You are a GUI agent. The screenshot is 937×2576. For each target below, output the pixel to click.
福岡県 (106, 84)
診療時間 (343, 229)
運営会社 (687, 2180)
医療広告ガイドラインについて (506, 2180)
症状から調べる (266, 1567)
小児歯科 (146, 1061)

_Your instructions_
Each entry should be written out again exactly, with no word left out.

_Response to this exercise_
You are a GUI agent. The screenshot is 937×2576. For each target below, output the pixel to click.
福岡県 (106, 84)
診療時間 (343, 229)
運営会社 (687, 2180)
医療広告ガイドラインについて (506, 2180)
症状から調べる (266, 1567)
小児歯科 (146, 1061)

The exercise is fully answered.